*** Opening of Supplied entries ***

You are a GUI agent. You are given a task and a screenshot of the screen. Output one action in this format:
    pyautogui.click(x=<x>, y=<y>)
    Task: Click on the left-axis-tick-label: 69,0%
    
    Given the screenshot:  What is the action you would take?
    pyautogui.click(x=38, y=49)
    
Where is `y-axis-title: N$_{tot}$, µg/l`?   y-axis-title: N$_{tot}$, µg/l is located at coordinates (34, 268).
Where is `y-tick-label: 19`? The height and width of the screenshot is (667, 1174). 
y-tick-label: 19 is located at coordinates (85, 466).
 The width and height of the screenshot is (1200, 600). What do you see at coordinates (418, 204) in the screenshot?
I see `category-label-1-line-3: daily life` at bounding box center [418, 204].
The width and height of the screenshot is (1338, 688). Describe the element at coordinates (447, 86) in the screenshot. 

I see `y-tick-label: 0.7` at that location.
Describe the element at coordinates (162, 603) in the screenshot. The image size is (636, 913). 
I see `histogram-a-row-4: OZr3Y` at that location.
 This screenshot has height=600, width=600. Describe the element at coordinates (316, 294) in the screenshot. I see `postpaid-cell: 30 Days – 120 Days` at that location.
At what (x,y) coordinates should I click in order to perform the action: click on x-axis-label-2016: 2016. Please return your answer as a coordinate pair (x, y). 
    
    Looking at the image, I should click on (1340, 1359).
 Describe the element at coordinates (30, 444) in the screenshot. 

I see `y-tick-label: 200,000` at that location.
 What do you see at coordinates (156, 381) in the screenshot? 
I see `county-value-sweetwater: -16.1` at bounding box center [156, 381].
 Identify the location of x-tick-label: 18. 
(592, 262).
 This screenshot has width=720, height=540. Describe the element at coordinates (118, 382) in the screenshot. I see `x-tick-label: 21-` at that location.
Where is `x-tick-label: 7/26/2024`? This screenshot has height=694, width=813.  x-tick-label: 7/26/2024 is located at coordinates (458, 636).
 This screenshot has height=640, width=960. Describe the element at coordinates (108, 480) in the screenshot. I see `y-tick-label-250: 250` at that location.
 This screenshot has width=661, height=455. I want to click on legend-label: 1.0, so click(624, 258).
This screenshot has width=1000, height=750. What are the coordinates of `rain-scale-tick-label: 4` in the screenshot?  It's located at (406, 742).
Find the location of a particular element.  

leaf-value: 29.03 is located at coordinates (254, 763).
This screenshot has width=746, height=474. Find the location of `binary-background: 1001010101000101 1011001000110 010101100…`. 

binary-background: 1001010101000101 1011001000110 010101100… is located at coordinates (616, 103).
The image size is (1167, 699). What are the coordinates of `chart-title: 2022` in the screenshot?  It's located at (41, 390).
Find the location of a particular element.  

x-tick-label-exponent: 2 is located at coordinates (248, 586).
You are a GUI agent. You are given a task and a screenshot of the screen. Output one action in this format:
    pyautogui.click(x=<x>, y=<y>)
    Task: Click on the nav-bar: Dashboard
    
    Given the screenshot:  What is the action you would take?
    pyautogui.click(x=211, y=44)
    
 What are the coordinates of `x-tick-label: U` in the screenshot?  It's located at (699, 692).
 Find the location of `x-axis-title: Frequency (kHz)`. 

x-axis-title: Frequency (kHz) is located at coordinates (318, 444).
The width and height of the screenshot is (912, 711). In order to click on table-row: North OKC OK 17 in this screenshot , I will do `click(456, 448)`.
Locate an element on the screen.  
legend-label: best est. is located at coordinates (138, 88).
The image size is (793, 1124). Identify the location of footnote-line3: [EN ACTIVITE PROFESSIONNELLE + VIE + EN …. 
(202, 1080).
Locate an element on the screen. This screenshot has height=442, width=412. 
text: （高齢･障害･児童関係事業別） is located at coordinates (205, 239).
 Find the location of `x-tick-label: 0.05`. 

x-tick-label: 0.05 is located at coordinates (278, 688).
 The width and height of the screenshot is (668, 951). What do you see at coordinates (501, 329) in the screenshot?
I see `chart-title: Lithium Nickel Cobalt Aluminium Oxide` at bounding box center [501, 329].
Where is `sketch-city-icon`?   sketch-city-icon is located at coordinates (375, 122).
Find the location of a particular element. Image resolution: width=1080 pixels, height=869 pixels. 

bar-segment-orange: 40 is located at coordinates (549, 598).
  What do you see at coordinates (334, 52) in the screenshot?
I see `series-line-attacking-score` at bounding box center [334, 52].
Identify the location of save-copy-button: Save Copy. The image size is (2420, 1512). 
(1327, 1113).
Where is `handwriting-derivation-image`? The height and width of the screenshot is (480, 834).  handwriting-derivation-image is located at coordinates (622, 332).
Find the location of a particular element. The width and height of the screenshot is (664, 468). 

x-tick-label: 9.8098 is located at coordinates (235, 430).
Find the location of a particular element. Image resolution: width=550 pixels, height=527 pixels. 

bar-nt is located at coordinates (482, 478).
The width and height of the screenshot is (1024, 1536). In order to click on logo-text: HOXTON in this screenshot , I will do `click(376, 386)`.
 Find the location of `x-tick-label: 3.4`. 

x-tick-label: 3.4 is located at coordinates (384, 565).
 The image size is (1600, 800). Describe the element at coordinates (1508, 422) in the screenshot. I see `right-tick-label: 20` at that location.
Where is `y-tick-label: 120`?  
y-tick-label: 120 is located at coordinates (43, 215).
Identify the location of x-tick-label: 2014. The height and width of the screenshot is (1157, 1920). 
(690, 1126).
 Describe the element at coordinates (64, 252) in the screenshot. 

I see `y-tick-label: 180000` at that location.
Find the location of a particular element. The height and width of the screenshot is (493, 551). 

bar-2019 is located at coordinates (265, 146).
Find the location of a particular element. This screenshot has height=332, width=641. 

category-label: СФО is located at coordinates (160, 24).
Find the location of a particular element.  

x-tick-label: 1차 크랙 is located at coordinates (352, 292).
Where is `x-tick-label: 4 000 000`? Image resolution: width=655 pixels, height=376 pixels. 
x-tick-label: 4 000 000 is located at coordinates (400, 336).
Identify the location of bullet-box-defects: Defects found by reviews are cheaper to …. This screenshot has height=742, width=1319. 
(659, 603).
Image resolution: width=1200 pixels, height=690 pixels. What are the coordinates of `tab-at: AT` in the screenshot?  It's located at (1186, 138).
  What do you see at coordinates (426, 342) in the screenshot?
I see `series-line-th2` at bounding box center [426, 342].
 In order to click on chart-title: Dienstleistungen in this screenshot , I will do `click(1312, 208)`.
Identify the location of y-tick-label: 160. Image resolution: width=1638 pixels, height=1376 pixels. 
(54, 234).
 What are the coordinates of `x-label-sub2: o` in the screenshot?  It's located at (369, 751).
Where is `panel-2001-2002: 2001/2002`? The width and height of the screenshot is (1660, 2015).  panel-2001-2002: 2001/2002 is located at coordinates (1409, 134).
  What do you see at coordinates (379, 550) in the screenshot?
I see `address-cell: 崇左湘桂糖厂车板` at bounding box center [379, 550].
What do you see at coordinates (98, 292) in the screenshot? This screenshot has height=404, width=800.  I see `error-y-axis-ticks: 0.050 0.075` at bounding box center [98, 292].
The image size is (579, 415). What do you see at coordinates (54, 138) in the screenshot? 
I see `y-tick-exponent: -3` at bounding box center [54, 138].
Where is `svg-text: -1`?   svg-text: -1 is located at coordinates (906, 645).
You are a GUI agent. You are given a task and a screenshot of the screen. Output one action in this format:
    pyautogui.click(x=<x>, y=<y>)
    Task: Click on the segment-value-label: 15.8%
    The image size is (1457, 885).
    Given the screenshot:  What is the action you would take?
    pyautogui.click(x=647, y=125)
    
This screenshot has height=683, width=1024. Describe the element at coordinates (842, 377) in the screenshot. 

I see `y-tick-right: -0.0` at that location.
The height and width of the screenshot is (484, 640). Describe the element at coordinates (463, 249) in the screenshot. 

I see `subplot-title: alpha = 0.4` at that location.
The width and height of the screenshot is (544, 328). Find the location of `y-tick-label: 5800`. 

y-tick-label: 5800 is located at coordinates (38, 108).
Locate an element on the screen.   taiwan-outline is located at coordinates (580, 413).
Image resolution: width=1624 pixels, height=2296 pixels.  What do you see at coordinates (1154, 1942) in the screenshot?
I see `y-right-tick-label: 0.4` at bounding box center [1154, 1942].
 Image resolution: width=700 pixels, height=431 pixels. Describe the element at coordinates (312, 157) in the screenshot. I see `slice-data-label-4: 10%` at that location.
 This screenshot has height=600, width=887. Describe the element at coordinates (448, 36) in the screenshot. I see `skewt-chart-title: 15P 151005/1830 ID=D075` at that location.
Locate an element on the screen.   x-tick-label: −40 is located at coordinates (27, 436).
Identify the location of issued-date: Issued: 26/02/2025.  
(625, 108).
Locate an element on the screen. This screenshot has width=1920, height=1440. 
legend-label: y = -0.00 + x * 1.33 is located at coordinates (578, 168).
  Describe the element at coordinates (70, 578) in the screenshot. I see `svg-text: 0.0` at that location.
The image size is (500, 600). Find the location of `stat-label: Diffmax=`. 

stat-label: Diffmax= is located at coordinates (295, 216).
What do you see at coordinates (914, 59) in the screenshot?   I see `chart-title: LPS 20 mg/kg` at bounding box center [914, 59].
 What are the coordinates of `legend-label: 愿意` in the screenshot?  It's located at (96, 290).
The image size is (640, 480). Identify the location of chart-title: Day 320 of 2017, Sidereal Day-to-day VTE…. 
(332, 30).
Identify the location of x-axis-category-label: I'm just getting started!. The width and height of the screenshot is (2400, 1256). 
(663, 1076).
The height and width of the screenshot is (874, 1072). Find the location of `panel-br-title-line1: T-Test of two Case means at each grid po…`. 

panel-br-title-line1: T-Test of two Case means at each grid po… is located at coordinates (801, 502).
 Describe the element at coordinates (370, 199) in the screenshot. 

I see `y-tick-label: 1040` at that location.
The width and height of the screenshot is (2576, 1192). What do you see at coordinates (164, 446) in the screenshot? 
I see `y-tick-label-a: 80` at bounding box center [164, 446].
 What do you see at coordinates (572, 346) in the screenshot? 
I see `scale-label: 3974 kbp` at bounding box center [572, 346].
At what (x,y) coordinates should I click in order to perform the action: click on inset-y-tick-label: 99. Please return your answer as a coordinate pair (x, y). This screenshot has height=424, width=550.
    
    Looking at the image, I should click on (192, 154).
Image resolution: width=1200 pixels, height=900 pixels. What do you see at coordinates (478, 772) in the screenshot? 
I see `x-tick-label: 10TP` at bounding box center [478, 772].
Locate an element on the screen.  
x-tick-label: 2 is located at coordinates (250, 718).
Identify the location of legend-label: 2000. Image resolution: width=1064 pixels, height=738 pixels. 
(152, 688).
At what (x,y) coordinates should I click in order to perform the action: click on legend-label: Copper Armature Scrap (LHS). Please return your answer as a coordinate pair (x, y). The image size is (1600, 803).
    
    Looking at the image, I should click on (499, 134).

*** Close of Supplied entries ***

- Work item
Copy out the records from the line with "coordinates (906, 645)." up to and including the line with "coordinates (580, 413).", keeping every character as it stands.

- Answer to this task
Where is `svg-text: -1`?   svg-text: -1 is located at coordinates (906, 645).
You are a GUI agent. You are given a task and a screenshot of the screen. Output one action in this format:
    pyautogui.click(x=<x>, y=<y>)
    Task: Click on the segment-value-label: 15.8%
    The image size is (1457, 885).
    Given the screenshot:  What is the action you would take?
    pyautogui.click(x=647, y=125)
    
This screenshot has height=683, width=1024. Describe the element at coordinates (842, 377) in the screenshot. 

I see `y-tick-right: -0.0` at that location.
The height and width of the screenshot is (484, 640). Describe the element at coordinates (463, 249) in the screenshot. 

I see `subplot-title: alpha = 0.4` at that location.
The width and height of the screenshot is (544, 328). Find the location of `y-tick-label: 5800`. 

y-tick-label: 5800 is located at coordinates (38, 108).
Locate an element on the screen.   taiwan-outline is located at coordinates (580, 413).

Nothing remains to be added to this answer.